PROJECT SUMMARY
The processing of antigens through proteolytic degradation and the recognition of epitopes is central to the
body’s ability to combat pathogens, like viruses, through discriminating self from non-self. As a result, there
has been substantial research effort aimed at determining the outcomes of these processes for novel
pathogens to enable epitope-driven vaccine design. There has also been great interest at the intersection of
immunology and personalized medicine in identifying subject (host) specific epitopes, as these have great
promise in the treatment of allergies and cancer where the distinction between self vs. non-self becomes
blurred. Computational methods have emerged as promising approaches for identifying (predicting) epitopes
that elicit a robust immune response given genetic information for an antigen. This is a very challenging task,
which is compounded further due to the existence of uncertainty caused by genetic variability between
pathogen strains, as well as, from individual to individual. Following this logic, it is also clear that using animal
models in evaluating the immune response elicited by epitopes can often have limited predictive value, since
sequence differences between a model species and humans can result in significantly different outcomes in
terms of the peptides formed during antigen processing and epitopes recognized by immune cell receptors.

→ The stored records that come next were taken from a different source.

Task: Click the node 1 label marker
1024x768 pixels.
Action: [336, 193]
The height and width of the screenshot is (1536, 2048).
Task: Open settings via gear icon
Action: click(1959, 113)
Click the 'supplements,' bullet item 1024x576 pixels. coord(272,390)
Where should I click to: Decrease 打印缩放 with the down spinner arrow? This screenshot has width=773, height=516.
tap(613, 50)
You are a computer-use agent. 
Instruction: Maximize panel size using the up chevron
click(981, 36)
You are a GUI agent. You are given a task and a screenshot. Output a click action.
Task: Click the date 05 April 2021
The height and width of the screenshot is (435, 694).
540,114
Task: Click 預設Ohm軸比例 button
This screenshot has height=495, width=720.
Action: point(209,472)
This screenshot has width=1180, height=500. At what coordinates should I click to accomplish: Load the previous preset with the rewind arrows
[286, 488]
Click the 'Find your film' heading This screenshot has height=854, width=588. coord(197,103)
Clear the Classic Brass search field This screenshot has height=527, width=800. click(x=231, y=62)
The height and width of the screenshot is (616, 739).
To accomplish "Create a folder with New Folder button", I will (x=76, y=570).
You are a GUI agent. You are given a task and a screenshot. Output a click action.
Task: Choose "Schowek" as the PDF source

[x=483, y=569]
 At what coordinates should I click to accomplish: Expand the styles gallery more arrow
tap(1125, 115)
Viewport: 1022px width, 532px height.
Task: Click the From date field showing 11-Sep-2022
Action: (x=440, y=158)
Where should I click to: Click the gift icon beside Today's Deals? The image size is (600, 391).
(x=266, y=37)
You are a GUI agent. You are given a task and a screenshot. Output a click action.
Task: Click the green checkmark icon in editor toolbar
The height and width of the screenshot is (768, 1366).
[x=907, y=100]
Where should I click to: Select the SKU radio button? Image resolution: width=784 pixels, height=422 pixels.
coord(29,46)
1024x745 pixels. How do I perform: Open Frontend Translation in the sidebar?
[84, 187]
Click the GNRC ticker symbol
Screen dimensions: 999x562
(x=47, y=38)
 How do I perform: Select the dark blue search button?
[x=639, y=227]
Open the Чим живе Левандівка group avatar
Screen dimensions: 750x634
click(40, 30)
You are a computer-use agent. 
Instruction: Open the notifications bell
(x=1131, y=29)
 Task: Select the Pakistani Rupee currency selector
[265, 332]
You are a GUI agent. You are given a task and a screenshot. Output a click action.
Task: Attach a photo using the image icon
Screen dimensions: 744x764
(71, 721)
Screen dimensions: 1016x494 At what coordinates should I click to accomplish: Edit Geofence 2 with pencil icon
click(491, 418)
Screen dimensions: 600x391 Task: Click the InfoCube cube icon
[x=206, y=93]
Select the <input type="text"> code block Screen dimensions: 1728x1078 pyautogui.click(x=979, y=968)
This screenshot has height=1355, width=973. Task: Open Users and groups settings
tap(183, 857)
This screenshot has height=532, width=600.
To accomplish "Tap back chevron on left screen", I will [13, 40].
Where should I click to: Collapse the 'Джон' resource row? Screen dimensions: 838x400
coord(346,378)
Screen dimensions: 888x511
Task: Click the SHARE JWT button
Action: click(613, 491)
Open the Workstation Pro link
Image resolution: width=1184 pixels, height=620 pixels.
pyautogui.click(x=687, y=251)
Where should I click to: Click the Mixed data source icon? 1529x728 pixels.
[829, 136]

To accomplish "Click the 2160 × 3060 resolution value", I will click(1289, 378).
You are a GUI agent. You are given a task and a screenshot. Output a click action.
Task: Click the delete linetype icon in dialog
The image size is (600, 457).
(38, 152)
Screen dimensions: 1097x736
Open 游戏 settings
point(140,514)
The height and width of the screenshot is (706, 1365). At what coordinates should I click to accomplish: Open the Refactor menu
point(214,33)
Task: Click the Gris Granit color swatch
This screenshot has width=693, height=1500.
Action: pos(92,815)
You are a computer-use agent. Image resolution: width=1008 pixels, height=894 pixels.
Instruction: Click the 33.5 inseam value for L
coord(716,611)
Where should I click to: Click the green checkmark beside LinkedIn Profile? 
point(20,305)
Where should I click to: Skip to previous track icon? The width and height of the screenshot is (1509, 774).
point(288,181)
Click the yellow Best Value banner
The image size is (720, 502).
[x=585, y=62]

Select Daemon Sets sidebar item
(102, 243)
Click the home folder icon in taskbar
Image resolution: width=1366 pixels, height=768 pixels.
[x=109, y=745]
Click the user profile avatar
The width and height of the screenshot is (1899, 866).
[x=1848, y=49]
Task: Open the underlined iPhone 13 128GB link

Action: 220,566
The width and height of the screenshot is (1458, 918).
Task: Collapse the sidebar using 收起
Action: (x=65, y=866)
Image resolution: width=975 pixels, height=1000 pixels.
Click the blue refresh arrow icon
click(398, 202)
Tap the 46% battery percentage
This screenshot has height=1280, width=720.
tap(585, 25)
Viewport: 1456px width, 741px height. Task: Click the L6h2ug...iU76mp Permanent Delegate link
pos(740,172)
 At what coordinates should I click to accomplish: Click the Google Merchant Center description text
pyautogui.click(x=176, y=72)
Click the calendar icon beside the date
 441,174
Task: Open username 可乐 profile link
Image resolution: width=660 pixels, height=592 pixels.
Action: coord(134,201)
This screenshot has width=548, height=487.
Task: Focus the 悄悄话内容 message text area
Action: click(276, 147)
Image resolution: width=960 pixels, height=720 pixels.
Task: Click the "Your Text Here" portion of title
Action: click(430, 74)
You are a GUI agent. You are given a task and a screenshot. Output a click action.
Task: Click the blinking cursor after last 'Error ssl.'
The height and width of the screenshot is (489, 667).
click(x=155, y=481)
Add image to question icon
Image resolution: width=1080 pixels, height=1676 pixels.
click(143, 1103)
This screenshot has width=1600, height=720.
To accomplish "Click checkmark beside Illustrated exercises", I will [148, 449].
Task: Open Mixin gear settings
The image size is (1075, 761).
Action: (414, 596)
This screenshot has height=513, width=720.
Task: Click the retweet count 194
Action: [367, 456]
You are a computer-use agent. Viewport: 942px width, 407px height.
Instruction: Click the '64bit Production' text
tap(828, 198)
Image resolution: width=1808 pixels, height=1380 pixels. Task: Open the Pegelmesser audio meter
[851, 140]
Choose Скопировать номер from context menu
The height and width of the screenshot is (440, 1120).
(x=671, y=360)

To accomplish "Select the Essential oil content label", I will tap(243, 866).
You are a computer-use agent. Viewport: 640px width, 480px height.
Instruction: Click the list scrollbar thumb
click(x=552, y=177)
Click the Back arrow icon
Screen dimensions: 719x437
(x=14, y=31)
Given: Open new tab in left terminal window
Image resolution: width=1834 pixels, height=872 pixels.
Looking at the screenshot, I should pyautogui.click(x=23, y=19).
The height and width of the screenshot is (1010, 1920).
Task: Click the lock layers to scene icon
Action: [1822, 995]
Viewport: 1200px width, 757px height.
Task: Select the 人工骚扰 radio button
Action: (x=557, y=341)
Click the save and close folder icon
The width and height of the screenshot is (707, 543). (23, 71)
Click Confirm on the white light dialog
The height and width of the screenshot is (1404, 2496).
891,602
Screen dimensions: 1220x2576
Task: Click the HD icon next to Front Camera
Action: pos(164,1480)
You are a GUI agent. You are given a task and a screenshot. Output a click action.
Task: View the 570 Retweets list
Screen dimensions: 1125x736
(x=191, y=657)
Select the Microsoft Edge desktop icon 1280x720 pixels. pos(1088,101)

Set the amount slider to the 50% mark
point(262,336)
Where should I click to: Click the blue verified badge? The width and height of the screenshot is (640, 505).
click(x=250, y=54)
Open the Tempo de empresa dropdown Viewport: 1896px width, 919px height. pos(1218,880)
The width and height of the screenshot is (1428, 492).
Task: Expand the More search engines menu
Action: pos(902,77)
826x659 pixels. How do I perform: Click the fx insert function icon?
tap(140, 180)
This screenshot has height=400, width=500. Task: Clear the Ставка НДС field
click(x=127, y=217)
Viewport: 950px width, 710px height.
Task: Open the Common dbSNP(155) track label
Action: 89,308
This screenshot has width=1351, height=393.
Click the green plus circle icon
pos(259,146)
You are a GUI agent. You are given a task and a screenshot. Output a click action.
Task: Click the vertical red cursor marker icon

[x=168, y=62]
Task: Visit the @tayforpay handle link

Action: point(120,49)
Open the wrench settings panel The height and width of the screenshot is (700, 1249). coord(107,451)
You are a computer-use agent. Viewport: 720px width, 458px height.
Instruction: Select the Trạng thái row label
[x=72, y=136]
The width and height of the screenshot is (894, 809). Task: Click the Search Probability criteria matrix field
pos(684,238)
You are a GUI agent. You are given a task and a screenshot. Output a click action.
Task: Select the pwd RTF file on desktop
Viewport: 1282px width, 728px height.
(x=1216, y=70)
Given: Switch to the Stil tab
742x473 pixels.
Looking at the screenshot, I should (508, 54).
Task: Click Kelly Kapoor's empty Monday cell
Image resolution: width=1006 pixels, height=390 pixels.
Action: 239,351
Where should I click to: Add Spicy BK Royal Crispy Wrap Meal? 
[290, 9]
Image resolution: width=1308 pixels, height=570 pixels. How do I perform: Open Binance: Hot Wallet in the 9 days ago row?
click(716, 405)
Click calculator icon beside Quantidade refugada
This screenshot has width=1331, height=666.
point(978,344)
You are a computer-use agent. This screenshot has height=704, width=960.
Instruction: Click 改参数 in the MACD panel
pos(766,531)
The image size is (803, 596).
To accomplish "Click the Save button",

Accordingly, there is an unmet need for computational tools that can predict the outcomes of antigen
processing and epitope recognition in a host-dependent fashion, where the models take as input both antigen
and host-specific genetic data. We propose the development of computational tools in three related areas to
meet these needs: i) Prediction of peptides formed through antigen processing; ii) Prediction of epitope
recognition by MHC molecules and T-cell receptors; and iii) Probabilistic analysis of epitopes most likely to
elicit an immune response. In the proposed work, molecular modeling and machine learning will be used to
develop accurate models of antigen processing and epitope binding to MHC molecules and T-cell receptors.
Molecular models will first allow us to identify key interactions between the antigen and immune system
proteins, which when coupled with statistical data can allow us to understand how mutations would affect those
interactions. The statistical analysis of the effects of mutations will be applied to large publicly available
datasets to sufficiently capture the effects of mutations on antigen processing and epitope recognition and will
ultimately be incorporated into machine learning models. The proposed probabilistic models will apply a
scenario-driven approach for capturing uncertainty in epitope generation and recognition. We will sample
potential antigen and human sequences based on known distributions of mutation prevalence to measure the
likelihood that an identified epitope will be generated and elicit a robust immune response. The proposed
computational tools, if successful, could have substantial impact on the areas of epitope-driven vaccine design,
including personalized cancer vaccines, and the identification of allergy related epitopes.